Assignment
Exact copies of all the records are to be output.

Stored data:
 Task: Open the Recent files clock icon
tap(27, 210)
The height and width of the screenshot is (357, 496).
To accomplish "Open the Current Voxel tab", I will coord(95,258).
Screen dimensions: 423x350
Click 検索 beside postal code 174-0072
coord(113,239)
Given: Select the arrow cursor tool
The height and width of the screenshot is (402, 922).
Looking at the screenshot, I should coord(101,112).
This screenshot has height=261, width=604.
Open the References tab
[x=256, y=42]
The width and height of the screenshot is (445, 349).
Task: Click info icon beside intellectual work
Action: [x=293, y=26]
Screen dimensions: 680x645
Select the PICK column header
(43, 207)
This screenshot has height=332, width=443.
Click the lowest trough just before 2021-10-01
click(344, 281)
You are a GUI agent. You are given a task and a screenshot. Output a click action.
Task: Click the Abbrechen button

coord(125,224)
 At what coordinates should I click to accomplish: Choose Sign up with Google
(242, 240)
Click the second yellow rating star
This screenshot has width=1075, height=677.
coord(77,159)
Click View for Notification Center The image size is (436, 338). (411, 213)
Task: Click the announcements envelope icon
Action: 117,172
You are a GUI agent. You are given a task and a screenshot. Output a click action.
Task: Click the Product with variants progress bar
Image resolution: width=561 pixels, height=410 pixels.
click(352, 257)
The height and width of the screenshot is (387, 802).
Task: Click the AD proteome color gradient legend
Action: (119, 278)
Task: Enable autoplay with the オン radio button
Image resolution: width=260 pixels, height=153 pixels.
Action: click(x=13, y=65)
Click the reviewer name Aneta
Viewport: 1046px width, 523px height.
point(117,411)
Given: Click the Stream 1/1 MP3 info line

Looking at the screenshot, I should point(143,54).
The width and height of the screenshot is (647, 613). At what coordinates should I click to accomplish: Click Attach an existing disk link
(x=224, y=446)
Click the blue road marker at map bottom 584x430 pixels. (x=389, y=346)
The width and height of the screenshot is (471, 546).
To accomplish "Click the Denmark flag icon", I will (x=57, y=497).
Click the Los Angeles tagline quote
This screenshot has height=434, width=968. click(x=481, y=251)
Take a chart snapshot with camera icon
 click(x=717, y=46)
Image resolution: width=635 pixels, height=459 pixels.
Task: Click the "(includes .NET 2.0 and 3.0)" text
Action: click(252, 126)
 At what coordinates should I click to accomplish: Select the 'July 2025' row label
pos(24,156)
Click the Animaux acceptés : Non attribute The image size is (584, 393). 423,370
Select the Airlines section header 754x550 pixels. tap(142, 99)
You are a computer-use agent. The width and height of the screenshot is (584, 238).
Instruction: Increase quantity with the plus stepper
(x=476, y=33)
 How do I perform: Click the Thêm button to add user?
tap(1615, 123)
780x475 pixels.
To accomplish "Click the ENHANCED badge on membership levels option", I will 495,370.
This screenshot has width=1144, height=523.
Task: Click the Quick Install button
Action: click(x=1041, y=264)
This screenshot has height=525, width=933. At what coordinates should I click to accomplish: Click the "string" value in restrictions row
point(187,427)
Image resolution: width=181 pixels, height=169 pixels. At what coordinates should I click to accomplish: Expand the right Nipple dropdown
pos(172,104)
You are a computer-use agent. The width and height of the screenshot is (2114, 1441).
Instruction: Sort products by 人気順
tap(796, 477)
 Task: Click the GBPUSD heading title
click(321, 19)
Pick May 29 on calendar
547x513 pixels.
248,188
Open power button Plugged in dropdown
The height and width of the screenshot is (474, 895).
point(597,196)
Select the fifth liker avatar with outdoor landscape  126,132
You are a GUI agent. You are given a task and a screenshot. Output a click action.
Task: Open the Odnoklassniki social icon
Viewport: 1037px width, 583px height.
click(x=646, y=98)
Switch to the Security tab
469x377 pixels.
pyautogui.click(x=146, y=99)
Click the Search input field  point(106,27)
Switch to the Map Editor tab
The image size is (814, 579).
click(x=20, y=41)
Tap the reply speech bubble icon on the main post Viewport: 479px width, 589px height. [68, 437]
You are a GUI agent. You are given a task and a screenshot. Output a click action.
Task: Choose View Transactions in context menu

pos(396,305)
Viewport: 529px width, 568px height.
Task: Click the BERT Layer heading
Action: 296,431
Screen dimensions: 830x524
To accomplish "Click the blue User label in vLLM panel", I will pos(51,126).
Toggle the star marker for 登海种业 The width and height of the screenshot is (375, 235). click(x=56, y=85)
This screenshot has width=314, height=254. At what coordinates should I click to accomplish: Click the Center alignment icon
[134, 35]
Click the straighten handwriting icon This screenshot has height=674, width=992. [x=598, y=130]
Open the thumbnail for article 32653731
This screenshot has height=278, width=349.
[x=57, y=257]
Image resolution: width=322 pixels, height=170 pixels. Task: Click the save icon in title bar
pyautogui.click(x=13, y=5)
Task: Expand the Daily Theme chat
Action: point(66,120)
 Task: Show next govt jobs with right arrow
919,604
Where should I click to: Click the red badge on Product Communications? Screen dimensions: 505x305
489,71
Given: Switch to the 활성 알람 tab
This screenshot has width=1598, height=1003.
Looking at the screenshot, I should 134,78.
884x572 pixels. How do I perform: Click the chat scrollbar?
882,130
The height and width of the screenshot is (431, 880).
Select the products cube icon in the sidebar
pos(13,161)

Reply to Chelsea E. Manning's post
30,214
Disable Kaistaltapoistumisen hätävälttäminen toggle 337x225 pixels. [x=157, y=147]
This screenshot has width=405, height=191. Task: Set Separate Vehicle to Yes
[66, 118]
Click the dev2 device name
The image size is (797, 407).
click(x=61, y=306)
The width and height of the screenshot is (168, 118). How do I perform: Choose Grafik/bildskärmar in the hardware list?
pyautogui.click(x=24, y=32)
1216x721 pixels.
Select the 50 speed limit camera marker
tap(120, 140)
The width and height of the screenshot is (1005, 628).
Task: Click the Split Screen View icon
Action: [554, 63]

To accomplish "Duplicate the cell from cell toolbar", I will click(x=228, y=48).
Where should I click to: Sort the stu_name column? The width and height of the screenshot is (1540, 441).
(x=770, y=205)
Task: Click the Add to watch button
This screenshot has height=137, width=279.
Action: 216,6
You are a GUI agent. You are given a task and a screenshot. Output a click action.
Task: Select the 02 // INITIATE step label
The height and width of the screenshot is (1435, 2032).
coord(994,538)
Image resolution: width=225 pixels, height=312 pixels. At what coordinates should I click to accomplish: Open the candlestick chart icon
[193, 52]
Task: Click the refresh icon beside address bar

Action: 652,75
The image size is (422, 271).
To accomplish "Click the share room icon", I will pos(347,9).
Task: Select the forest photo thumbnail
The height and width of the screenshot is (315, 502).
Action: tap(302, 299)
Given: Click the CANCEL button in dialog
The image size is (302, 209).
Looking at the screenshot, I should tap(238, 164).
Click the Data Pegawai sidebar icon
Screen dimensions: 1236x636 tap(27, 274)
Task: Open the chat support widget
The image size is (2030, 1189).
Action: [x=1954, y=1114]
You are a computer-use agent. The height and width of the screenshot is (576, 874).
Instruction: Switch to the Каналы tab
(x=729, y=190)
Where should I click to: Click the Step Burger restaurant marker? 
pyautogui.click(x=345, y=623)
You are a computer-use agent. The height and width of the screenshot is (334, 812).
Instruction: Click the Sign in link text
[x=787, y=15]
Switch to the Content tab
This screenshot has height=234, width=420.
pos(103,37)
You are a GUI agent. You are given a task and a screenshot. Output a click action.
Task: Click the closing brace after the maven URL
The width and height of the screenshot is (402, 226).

Exercise answer
 Task: Open the Recent files clock icon
tap(27, 210)
The height and width of the screenshot is (357, 496).
To accomplish "Open the Current Voxel tab", I will coord(95,258).
Screen dimensions: 423x350
Click 検索 beside postal code 174-0072
coord(113,239)
Given: Select the arrow cursor tool
The height and width of the screenshot is (402, 922).
Looking at the screenshot, I should coord(101,112).
This screenshot has height=261, width=604.
Open the References tab
[x=256, y=42]
The width and height of the screenshot is (445, 349).
Task: Click info icon beside intellectual work
Action: [x=293, y=26]
Screen dimensions: 680x645
Select the PICK column header
(43, 207)
This screenshot has height=332, width=443.
Click the lowest trough just before 2021-10-01
click(344, 281)
You are a GUI agent. You are given a task and a screenshot. Output a click action.
Task: Click the Abbrechen button

coord(125,224)
 At what coordinates should I click to accomplish: Choose Sign up with Google
(242, 240)
Click the second yellow rating star
This screenshot has width=1075, height=677.
coord(77,159)
Click View for Notification Center The image size is (436, 338). (411, 213)
Task: Click the announcements envelope icon
Action: 117,172
You are a GUI agent. You are given a task and a screenshot. Output a click action.
Task: Click the Product with variants progress bar
Image resolution: width=561 pixels, height=410 pixels.
click(352, 257)
The height and width of the screenshot is (387, 802).
Task: Click the AD proteome color gradient legend
Action: (119, 278)
Task: Enable autoplay with the オン radio button
Image resolution: width=260 pixels, height=153 pixels.
Action: click(x=13, y=65)
Click the reviewer name Aneta
Viewport: 1046px width, 523px height.
point(117,411)
Given: Click the Stream 1/1 MP3 info line

Looking at the screenshot, I should point(143,54).
The width and height of the screenshot is (647, 613). At what coordinates should I click to accomplish: Click Attach an existing disk link
(x=224, y=446)
Click the blue road marker at map bottom 584x430 pixels. (x=389, y=346)
The width and height of the screenshot is (471, 546).
To accomplish "Click the Denmark flag icon", I will (x=57, y=497).
Click the Los Angeles tagline quote
This screenshot has height=434, width=968. click(x=481, y=251)
Take a chart snapshot with camera icon
 click(x=717, y=46)
Image resolution: width=635 pixels, height=459 pixels.
Task: Click the "(includes .NET 2.0 and 3.0)" text
Action: click(252, 126)
 At what coordinates should I click to accomplish: Select the 'July 2025' row label
pos(24,156)
Click the Animaux acceptés : Non attribute The image size is (584, 393). 423,370
Select the Airlines section header 754x550 pixels. tap(142, 99)
You are a computer-use agent. The width and height of the screenshot is (584, 238).
Instruction: Increase quantity with the plus stepper
(x=476, y=33)
 How do I perform: Click the Thêm button to add user?
tap(1615, 123)
780x475 pixels.
To accomplish "Click the ENHANCED badge on membership levels option", I will 495,370.
This screenshot has width=1144, height=523.
Task: Click the Quick Install button
Action: click(x=1041, y=264)
This screenshot has height=525, width=933. At what coordinates should I click to accomplish: Click the "string" value in restrictions row
point(187,427)
Image resolution: width=181 pixels, height=169 pixels. At what coordinates should I click to accomplish: Expand the right Nipple dropdown
pos(172,104)
You are a computer-use agent. The width and height of the screenshot is (2114, 1441).
Instruction: Sort products by 人気順
tap(796, 477)
 Task: Click the GBPUSD heading title
click(321, 19)
Pick May 29 on calendar
547x513 pixels.
248,188
Open power button Plugged in dropdown
The height and width of the screenshot is (474, 895).
point(597,196)
Select the fifth liker avatar with outdoor landscape  126,132
You are a GUI agent. You are given a task and a screenshot. Output a click action.
Task: Open the Odnoklassniki social icon
Viewport: 1037px width, 583px height.
click(x=646, y=98)
Switch to the Security tab
469x377 pixels.
pyautogui.click(x=146, y=99)
Click the Search input field  point(106,27)
Switch to the Map Editor tab
The image size is (814, 579).
click(x=20, y=41)
Tap the reply speech bubble icon on the main post Viewport: 479px width, 589px height. [68, 437]
You are a GUI agent. You are given a task and a screenshot. Output a click action.
Task: Choose View Transactions in context menu

pos(396,305)
Viewport: 529px width, 568px height.
Task: Click the BERT Layer heading
Action: 296,431
Screen dimensions: 830x524
To accomplish "Click the blue User label in vLLM panel", I will pos(51,126).
Toggle the star marker for 登海种业 The width and height of the screenshot is (375, 235). click(x=56, y=85)
This screenshot has width=314, height=254. At what coordinates should I click to accomplish: Click the Center alignment icon
[134, 35]
Click the straighten handwriting icon This screenshot has height=674, width=992. [x=598, y=130]
Open the thumbnail for article 32653731
This screenshot has height=278, width=349.
[x=57, y=257]
Image resolution: width=322 pixels, height=170 pixels. Task: Click the save icon in title bar
pyautogui.click(x=13, y=5)
Task: Expand the Daily Theme chat
Action: point(66,120)
 Task: Show next govt jobs with right arrow
919,604
Where should I click to: Click the red badge on Product Communications? Screen dimensions: 505x305
489,71
Given: Switch to the 활성 알람 tab
This screenshot has width=1598, height=1003.
Looking at the screenshot, I should 134,78.
884x572 pixels. How do I perform: Click the chat scrollbar?
882,130
The height and width of the screenshot is (431, 880).
Select the products cube icon in the sidebar
pos(13,161)

Reply to Chelsea E. Manning's post
30,214
Disable Kaistaltapoistumisen hätävälttäminen toggle 337x225 pixels. [x=157, y=147]
This screenshot has width=405, height=191. Task: Set Separate Vehicle to Yes
[66, 118]
Click the dev2 device name
The image size is (797, 407).
click(x=61, y=306)
The width and height of the screenshot is (168, 118). How do I perform: Choose Grafik/bildskärmar in the hardware list?
pyautogui.click(x=24, y=32)
1216x721 pixels.
Select the 50 speed limit camera marker
tap(120, 140)
The width and height of the screenshot is (1005, 628).
Task: Click the Split Screen View icon
Action: [554, 63]

To accomplish "Duplicate the cell from cell toolbar", I will click(x=228, y=48).
Where should I click to: Sort the stu_name column? The width and height of the screenshot is (1540, 441).
(x=770, y=205)
Task: Click the Add to watch button
This screenshot has height=137, width=279.
Action: 216,6
You are a GUI agent. You are given a task and a screenshot. Output a click action.
Task: Select the 02 // INITIATE step label
The height and width of the screenshot is (1435, 2032).
coord(994,538)
Image resolution: width=225 pixels, height=312 pixels. At what coordinates should I click to accomplish: Open the candlestick chart icon
[193, 52]
Task: Click the refresh icon beside address bar

Action: 652,75
The image size is (422, 271).
To accomplish "Click the share room icon", I will pos(347,9).
Task: Select the forest photo thumbnail
The height and width of the screenshot is (315, 502).
Action: tap(302, 299)
Given: Click the CANCEL button in dialog
The image size is (302, 209).
Looking at the screenshot, I should tap(238, 164).
Click the Data Pegawai sidebar icon
Screen dimensions: 1236x636 tap(27, 274)
Task: Open the chat support widget
The image size is (2030, 1189).
Action: [x=1954, y=1114]
You are a computer-use agent. The height and width of the screenshot is (576, 874).
Instruction: Switch to the Каналы tab
(x=729, y=190)
Where should I click to: Click the Step Burger restaurant marker? 
pyautogui.click(x=345, y=623)
You are a computer-use agent. The height and width of the screenshot is (334, 812).
Instruction: Click the Sign in link text
[x=787, y=15]
Switch to the Content tab
This screenshot has height=234, width=420.
pos(103,37)
You are a GUI agent. You are given a task and a screenshot. Output a click action.
Task: Click the closing brace after the maven URL
The width and height of the screenshot is (402, 226).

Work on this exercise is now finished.